— Выбранный фрагмент —
- - -

Диалогическое пространство

Диалогическое пространство

Цель данной статьи – рассмотреть некоторые особенности психотерапевтического пространства. Одна из гипотез, которые и подтолкнули к изучению этой темы, звучит для меня так: лечат не только техники и терапевтические отношения, но и особое диалогически-личностное пространство, создаваемое терапевтом и клиентом. Эта гипотеза родилась из моего интереса к сходству процессов, происходящих в театре и психотерапии. Ведь в терапии клиент получает возможность прожить и проиграть заново какие-либо ситуации из своей жизни, и психотерапевт поочередно может быть режиссером, предлагая клиенту пережить заново прошлую ситуацию, актером, когда исполняет роль значимого другого (стоит оговорить, что психотерапевт не играет те чувства, которых у него нет, а привносит в терапевтический контекст то, что чувствует на самом деле, тем самым побуждая клиента к ответным реакциям). Идея Станиславского о предполагаемых обстоятельствах очень похожа на совмещение контекстов «там и тогда» со «здесь и сейчас». Но чем дальше я размышлял над этим, тем глубже становилось понимание того, что если и говорить о сходстве, то дело не в ролях, принимаемых терапевтом и клиентом, и не в проигрывании незавершенных ситуаций, а в особом пространстве, которое возникает благодаря отношениям терапевт-клиент. Как в театре формируется особое пространство, благодаря которому изменяется смысл слов и действий актеров (конечно, актеры участвуют в возникновении этого пространства), так и в психотерапии происходит нечто похожее, влияющее на само содержание и протекание терапевтической сессии.

- - -

— Исходные данные —
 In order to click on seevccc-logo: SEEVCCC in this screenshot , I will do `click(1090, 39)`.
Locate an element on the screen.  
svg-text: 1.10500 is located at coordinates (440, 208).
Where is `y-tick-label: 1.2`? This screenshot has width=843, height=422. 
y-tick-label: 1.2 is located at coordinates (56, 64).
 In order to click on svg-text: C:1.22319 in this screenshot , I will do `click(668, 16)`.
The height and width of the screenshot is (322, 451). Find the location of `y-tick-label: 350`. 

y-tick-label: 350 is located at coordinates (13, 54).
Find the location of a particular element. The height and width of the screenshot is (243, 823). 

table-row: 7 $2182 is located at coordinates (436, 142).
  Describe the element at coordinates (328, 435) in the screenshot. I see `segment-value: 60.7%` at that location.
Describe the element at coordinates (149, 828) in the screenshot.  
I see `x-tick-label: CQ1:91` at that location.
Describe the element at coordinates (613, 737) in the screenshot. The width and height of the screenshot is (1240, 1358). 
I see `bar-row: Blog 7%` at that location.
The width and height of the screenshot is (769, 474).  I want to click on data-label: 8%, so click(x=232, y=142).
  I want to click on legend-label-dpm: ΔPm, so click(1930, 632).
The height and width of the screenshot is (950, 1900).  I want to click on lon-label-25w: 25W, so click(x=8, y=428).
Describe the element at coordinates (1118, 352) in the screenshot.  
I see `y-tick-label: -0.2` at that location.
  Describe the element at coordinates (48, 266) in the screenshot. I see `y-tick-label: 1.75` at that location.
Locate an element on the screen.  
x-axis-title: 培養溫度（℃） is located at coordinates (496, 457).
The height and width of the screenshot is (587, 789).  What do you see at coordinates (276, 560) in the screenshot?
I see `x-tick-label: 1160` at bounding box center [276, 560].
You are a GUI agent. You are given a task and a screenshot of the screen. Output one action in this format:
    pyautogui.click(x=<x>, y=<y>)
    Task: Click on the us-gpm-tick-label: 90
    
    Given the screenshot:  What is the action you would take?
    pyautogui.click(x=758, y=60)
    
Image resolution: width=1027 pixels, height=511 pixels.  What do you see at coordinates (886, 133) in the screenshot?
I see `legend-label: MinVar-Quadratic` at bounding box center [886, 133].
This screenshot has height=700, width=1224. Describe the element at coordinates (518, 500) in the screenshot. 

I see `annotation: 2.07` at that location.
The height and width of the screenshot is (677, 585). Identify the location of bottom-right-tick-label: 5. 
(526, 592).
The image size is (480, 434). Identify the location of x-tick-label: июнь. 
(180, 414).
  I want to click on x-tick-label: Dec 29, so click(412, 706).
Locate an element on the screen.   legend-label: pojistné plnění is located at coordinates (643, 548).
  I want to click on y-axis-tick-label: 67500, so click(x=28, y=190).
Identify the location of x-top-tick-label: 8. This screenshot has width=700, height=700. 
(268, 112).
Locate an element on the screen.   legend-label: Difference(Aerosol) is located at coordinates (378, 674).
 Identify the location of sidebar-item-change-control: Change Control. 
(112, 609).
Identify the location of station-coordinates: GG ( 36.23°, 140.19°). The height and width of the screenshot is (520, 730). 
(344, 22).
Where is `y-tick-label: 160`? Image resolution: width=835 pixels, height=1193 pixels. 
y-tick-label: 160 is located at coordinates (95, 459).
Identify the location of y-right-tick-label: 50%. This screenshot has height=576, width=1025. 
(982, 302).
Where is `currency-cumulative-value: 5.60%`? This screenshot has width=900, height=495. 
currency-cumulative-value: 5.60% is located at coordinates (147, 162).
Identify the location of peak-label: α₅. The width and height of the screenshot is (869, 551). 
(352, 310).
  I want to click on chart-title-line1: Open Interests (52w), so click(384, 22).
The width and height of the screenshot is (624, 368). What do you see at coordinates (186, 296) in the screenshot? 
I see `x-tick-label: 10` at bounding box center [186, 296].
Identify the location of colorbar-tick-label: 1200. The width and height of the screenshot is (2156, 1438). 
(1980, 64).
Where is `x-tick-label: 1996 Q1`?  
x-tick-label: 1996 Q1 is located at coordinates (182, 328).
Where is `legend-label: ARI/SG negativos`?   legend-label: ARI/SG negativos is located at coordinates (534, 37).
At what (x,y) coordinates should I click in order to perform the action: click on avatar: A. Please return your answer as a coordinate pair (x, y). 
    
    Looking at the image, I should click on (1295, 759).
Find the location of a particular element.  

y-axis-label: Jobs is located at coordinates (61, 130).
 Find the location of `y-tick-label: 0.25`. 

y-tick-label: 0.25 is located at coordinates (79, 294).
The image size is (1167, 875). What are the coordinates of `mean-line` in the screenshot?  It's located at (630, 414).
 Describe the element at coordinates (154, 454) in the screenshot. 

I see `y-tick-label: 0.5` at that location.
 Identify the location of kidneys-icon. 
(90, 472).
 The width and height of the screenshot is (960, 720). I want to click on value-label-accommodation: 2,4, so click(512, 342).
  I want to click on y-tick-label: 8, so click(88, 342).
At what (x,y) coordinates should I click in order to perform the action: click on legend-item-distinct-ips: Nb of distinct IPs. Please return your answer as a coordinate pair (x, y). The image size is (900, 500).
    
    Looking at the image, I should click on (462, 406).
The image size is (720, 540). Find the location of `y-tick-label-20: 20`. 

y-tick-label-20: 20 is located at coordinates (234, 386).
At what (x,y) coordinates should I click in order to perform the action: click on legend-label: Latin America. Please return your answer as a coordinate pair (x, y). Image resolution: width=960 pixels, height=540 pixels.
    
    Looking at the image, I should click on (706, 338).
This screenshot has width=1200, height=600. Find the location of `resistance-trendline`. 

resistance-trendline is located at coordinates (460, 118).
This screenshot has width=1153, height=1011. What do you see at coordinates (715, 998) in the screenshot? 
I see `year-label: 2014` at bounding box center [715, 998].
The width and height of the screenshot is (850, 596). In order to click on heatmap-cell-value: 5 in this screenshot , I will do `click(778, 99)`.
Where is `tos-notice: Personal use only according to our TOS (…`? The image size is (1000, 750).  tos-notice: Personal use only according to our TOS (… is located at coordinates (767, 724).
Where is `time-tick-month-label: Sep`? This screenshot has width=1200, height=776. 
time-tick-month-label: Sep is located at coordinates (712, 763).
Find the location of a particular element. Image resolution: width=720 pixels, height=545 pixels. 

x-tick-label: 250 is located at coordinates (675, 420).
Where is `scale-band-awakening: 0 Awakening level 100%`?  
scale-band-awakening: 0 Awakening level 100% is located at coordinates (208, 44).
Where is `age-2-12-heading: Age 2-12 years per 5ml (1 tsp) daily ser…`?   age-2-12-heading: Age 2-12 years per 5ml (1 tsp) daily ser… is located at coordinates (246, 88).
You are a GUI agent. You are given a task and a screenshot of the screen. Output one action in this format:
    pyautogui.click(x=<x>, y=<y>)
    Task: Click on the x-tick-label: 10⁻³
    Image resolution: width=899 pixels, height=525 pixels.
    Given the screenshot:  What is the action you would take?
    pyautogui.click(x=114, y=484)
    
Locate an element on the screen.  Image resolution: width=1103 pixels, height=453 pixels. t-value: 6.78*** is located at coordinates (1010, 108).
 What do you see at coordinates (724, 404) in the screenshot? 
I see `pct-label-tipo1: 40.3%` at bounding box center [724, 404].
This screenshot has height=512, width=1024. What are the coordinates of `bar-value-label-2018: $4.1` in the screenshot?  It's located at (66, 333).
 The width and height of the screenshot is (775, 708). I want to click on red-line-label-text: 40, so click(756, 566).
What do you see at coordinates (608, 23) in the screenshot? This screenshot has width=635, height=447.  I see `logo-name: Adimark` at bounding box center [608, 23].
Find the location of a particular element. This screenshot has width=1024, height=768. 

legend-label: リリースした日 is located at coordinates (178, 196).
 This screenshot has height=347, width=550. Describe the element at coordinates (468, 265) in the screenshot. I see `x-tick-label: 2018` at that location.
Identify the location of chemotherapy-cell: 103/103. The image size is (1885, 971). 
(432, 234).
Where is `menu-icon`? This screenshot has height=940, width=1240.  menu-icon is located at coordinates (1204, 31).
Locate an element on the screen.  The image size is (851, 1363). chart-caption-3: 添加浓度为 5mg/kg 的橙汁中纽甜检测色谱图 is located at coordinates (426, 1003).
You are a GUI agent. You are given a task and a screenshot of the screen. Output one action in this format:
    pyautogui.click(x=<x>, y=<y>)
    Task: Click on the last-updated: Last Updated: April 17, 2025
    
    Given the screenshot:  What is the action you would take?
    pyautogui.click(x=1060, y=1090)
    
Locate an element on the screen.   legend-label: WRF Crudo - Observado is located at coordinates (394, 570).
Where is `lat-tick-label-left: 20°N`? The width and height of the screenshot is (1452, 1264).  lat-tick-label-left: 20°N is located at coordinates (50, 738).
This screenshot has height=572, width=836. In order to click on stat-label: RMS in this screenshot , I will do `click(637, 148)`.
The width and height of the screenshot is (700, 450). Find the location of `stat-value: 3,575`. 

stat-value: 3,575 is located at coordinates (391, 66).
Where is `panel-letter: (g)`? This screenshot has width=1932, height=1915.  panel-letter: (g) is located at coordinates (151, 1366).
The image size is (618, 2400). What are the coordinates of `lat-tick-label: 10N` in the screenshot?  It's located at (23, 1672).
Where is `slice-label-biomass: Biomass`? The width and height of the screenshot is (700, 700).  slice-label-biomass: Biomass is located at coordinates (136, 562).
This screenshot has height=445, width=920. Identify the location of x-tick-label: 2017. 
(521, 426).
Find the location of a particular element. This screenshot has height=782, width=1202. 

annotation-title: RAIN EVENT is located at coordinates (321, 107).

- - -

— Цель упражнения —
Продолжите статью о диалогическом пространстве в психотерапии, начав сразу после её последнего предложения.

— Поле ответа —
Перед рассмотрением психотерапевтического пространства хочется изложить идеи об атмосфере Михаила Чехова, который рассматривает атмосферу как душу спектакля; дух спектакля – это идея, заложенная в нем, а душа спектакля – это та атмосфера, в которой протекает и которую излучает спектакль. Он говорит о душе живого существа, которое называется «спектакль». Чехов отмечает, что атмосфера имеет известную самостоятельность по отношению к вызвавшим ее причинам, например, уличная катастрофа, множество людей, каждый настроен по-своему. Настроение пострадавшего, виновника катастрофы, сочувствующего зрителя, полицейского и т.д. различны. Но атмосфера уличной катастрофы одна. Она царит над всеми, она самостоятельна и не сходна ни с одной причиной, ее вызвавшей.

Различные атмосферы – все они имеют самостоятельную жизнь. И спектакль, живой спектакль может и должен иметь такую самостоятельную атмосферу, иметь такую душу. Ни идея, ни внешняя форма не могут дать жизнь спектаклю без души, без атмосферы он всегда остается холодным. Благодетельное и созидающее действие душевной атмосферы не исчерпывается тем, о чем мы говорили. Атмосфера обладает еще одним поразительным свойством: «Возникшая атмосфера влияет обратно на причины, ее вызывающие ,и рождает из себя новые факты, дотоле не существовавшие».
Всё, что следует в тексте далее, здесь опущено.